Yamauchi developed a multinomial logit that simultaneously imposes the same sort of balancing constraint. The benefit of this method is that the constraint is applied simultaneously with the estimation: the rake weighting does not nullify the survey data, and the tolerance range can be controlled.

acs_syn_fix2 <- synth_bmlogit(race ~ female + age, 
                               microdata = cc18_NY,
                               poptable = acs_race_NY, 
                               fix_to = race_margins,
                               area_var = "cd")

The benefit of this example is that we can examine how our estimated counts of this synthetic table compared with the actual values of the joint distribution. Here is a scatter plot comparing the counts. Each point represents a cell: [14 congressional districts] x [2 gender categories] x [5 age categories] x [6 race categories].

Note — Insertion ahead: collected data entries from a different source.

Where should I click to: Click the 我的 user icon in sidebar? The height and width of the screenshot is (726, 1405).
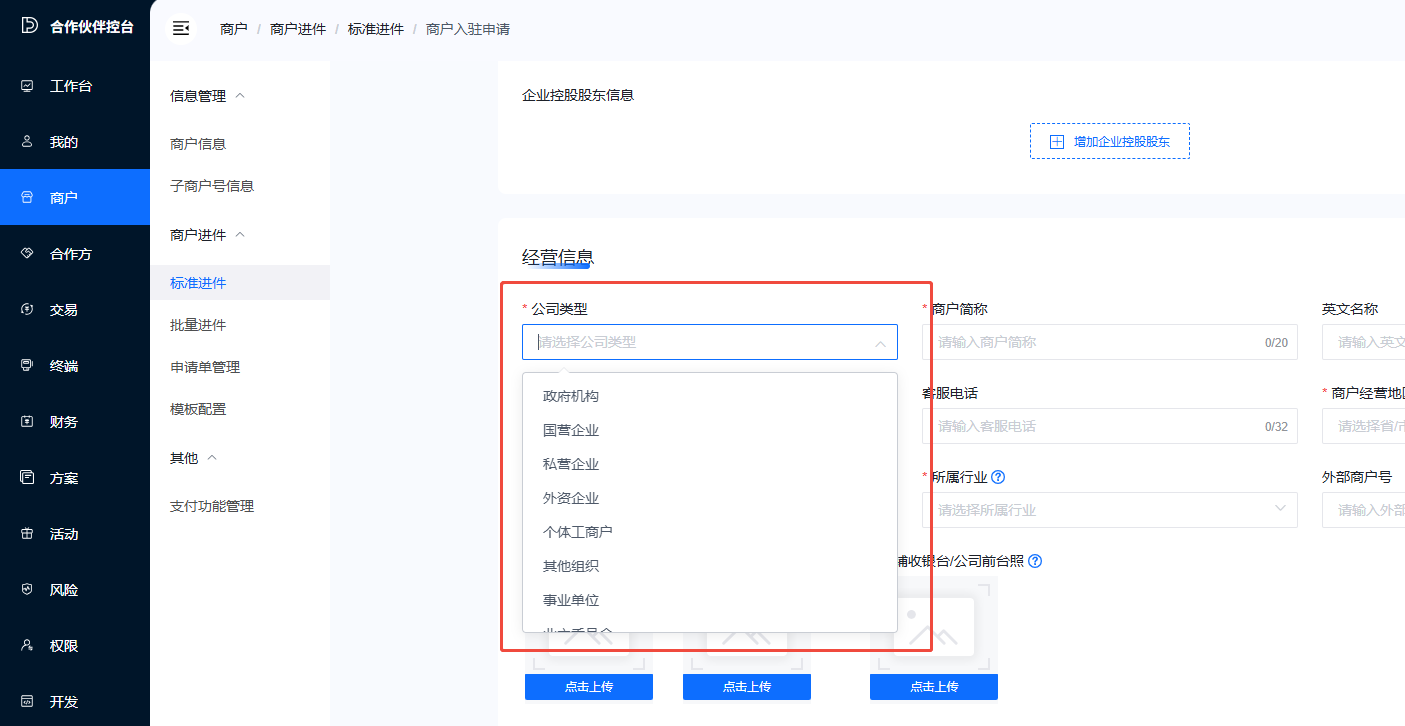(x=28, y=142)
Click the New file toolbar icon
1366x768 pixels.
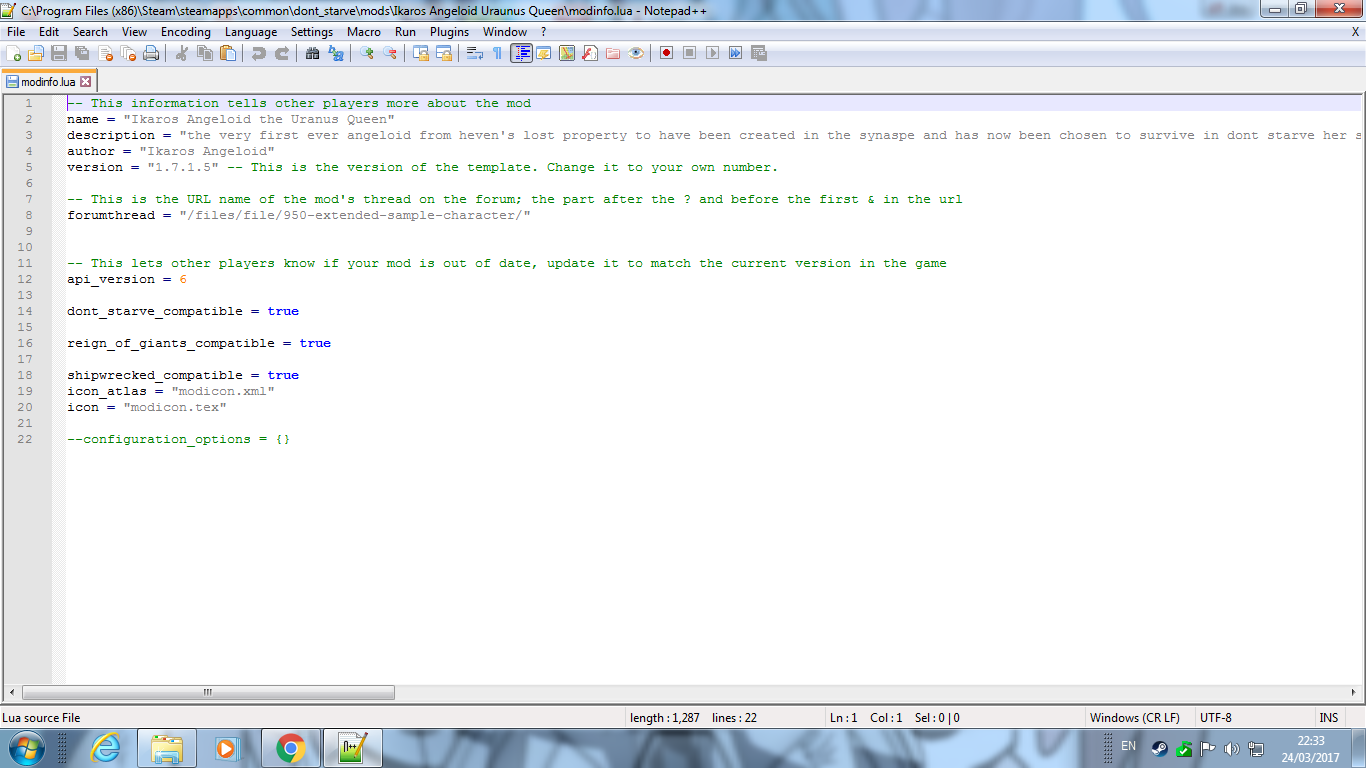[x=13, y=53]
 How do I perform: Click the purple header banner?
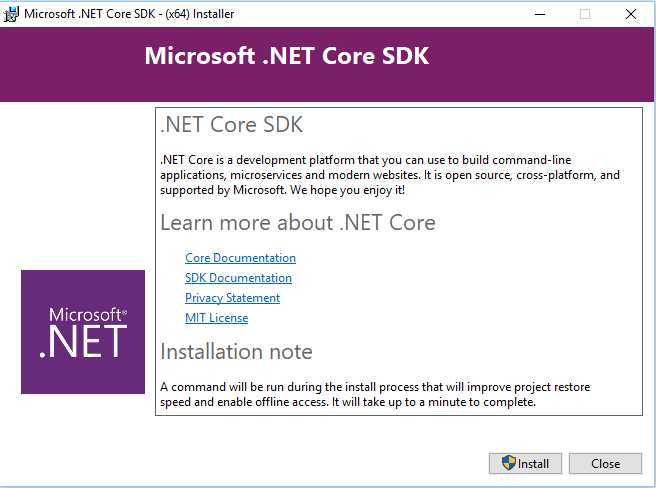[327, 64]
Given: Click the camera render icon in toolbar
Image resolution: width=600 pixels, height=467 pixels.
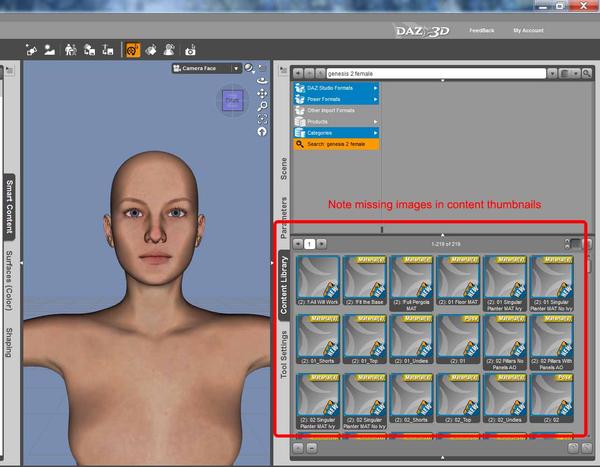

The first plot does not look great. The simple product does surprisingly well. It is after all perhaps not surprising that it is hard to estimate education from age bins and gender. The main difference seems to be that in all the other three cases, we are fixing outcomes to CD-level education margins. synth_bmlogit() would do worse, for example, if we only fixed to the less granular State-level margins.

Real Applications

We have a age x gender x education table and a age x gender x race table, but not a four-way table. Here, we use the synthetic estimators to estimate this joint table.

We know the margins of education in each congressional district in NY:

educ_target <- count(acs_educ_NY, cd, educ, wt = count, name = "count")
#> # A tibble: 108 × 3
#>    cd    educ          count
#>    <chr> <fct>         <dbl>
#>  1 NY-01 HS or Less   202298
#>  2 NY-01 Some College 169556
#>  3 NY-01 4-Year       111561
#>  4 NY-01 Post-Grad     83255
#>  5 NY-02 HS or Less   231614
#>  6 NY-02 Some College 157090
#>  7 NY-02 4-Year        99763
#>  8 NY-02 Post-Grad     71094
#>  9 NY-03 HS or Less   138929
#> 10 NY-03 Some College 127003
#> # … with 98 more rows

Unfortunately, these will be collapsed statewide for now.

For bmlogit and mlogit

# No constraint
pop_svy <- synth_mlogit(educ ~ race + age + female,
                        microdata = cc18_NY,
                        poptable = acs_race_NY,
                        area_var = "cd")

# With constraint
pop_bm <- synth_bmlogit(educ ~ race + age + female,
                        microdata = cc18_NY,
                        fix_to = educ_target,
                        poptable = acs_race_NY,
                        area_var = "cd")

Here we show the main estimates of the model, which are conditional probability given X strata. We fix to women and a CD, NY-01 which is the tip of Long Island, New York (Lee Zeldin, R; 70% White). The CD does not matter as long as the targets are at the state level the CDs do not matter.

Recall that bmlogit balances to the area level population targets if available, whereas there is no balancing in the mlogit, and both always use the entire microdata without subsetting to area. So, the values should be somewhat different if subsetting to a different CD, like NY-14 (D, Ocasio-Cortez) where 49% of the population is Hispanic.

Whereas the values would be the same regardless of district in the mlogit implementation.